Capital spending excluding software rose 4.2 percent in the three months ended March 31 from a year earlier, after increasing 4.8 percent in the previous quarter, the Finance Ministry said today in Tokyo. From the previous quarter, outlays fell 0.2 percent.
The report adds to evidence of the damage the temblor has inflicted on companies, whose outlays helped propel the nation’s recovery in 2009 from the global financial crisis. Sony Corp. is forecasting profits below analysts’ estimates while Panasonic Corp. said its earnings were “extremely affected” by the March 11 disaster.
“It’s hard to expect a robust recovery in capital spending in the months ahead,” Hiroshi Shiraishi, an economist at BNP Paribas SA in Tokyo, said before the report. “There’s high uncertainty over the course of corporate earnings” as power shortages could linger and supply-chain constraints could damp corporate and household income, he said.
The median estimate of five economists surveyed by Bloomberg News was for a 0.8 percent drop. Today’s report doesn’t include some companies in the disaster area. The final figures, which include those firms, will be released on July 29, the government said.
The Cabinet Office will use today’s report to revise first-quarter gross domestic product figures on June 9. The preliminary report released last month showed the economy shrank at an annual 3.7 percent pace in the first quarter. Analysts surveyed by Bloomberg News expect the slump to continue into the three months ending June, extending a contraction that began in the final three months of 2010.
Capital spending of less than 3 percent in today’s report may prompt the government to revise down the GDP figure, according to calculations made by Naoki Tsuchiyama, a market economist at Mizuho Securities Co. in Tokyo. Economists use the gauge that excludes software spending because it is a better indicator of outlays as measured by GDP.
Factory production rose less than economists forecast in April and exports had the biggest drop since October 2009, evidence that companies are still struggling to produce and ship goods to meet overseas demand. The unemployment rate also climbed in April and households cut spending.
Sony, Japan’s largest exporter of consumer electronics, is struggling to improve its earnings and forecasts net income of 80 billion yen ($985 million) in the year ending March 31, lower than the 115.9 billion yen average of 12 analyst estimates compiled by Bloomberg.

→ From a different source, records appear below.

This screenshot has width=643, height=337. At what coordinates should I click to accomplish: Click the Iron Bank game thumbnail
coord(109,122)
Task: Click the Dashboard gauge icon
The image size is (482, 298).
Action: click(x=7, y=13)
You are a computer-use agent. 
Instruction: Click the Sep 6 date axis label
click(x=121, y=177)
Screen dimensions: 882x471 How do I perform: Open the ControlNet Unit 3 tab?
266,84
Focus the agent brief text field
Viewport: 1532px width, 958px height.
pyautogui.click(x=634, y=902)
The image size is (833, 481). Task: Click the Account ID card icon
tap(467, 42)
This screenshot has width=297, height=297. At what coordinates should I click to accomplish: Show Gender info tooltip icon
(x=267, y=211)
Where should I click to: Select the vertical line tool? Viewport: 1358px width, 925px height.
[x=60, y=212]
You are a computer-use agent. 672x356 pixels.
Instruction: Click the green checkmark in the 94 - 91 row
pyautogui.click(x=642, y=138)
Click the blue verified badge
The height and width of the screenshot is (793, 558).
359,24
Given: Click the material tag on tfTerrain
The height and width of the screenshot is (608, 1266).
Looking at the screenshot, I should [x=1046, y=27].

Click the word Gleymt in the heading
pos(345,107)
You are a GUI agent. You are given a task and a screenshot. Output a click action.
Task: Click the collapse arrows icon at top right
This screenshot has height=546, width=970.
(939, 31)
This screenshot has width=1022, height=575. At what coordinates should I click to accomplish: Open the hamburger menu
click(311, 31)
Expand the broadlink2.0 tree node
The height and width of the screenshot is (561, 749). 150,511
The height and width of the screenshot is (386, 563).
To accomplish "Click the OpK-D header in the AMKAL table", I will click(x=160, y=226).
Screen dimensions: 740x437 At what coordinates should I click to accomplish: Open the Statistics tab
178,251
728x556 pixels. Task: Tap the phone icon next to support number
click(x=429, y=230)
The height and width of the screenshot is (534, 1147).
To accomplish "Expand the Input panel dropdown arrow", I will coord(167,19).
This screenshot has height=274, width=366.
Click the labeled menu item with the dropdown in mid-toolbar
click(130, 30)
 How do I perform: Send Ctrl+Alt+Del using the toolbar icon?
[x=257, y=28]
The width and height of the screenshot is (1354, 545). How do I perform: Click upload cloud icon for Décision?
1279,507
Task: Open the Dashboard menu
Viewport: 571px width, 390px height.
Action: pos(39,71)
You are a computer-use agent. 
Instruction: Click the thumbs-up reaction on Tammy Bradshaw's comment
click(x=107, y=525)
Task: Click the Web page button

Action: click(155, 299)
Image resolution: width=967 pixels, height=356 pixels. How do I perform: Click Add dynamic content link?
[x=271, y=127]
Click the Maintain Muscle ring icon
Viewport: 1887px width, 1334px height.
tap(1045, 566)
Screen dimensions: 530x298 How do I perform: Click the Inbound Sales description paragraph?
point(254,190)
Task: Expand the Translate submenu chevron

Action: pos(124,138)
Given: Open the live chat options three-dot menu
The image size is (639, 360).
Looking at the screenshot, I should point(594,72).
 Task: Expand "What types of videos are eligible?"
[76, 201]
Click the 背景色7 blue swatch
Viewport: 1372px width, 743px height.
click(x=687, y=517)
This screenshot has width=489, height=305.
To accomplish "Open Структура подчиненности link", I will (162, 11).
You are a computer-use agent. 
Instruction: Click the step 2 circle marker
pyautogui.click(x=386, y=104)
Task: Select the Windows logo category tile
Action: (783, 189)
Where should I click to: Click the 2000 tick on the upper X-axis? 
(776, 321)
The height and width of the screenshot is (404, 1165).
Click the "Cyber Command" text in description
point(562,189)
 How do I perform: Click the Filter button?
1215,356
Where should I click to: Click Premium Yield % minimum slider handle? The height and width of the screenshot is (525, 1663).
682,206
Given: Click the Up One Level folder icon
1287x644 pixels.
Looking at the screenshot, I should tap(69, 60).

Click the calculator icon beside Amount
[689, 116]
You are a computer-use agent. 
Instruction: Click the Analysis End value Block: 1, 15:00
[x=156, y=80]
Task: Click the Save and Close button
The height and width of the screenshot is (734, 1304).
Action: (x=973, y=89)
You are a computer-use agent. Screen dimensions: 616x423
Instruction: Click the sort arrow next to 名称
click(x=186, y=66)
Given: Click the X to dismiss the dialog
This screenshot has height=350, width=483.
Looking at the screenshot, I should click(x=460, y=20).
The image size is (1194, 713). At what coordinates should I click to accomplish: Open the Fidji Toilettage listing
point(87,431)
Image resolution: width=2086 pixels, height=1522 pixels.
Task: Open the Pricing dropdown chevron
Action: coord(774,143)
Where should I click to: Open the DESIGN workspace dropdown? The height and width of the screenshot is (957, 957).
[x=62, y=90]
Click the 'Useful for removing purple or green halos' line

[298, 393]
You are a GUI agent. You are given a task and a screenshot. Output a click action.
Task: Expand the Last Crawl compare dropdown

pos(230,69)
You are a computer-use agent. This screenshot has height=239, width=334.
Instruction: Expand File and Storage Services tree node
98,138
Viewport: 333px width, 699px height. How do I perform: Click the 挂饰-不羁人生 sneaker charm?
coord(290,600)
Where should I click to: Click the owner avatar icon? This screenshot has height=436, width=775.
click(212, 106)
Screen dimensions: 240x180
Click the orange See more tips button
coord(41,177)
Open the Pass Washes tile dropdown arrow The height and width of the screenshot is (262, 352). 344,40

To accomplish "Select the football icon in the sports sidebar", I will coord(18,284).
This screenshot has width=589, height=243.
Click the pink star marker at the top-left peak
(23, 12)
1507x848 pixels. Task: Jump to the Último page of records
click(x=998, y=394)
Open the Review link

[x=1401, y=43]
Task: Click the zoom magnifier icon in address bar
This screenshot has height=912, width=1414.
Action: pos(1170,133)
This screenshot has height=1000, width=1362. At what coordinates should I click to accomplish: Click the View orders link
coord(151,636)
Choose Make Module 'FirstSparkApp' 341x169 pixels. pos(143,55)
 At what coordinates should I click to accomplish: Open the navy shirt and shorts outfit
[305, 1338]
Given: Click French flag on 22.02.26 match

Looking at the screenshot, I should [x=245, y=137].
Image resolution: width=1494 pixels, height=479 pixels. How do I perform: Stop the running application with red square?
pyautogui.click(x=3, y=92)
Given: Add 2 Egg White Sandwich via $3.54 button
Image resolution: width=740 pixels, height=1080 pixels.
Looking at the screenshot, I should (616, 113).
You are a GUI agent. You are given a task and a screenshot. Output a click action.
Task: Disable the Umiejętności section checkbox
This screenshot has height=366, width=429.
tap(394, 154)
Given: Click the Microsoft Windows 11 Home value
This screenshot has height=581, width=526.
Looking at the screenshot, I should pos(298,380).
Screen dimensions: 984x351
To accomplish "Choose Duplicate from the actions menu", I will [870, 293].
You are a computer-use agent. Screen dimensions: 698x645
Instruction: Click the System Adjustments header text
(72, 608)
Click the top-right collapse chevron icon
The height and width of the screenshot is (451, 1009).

Panasonic Corp., the world’s largest maker of plasma televisions, said that supply-chain disruptions from the earthquake will have an “extremely severe” effect on earnings. Revenue will probably drop in the six months ending Sept. 30, President Fumio Ohtsubo said on May 20.
While the economy may shrink this quarter, it will likely return to a growth path in the following three-month period as reconstruction works kick, according to Mizuho’s Tsuchiyama.
“Since the earthquake, Japan’s economy has slumped because of supply-chain constraints, not because of a decline in demand,” Tsuchiyama said. “So companies will likely increase spending to repair damaged factories and restore output capacity to meet demand.”
Machinery orders, an indicator of future capital spending, unexpectedly increased in March, while companies said in a report this week they plan to boost industrial production in May and June.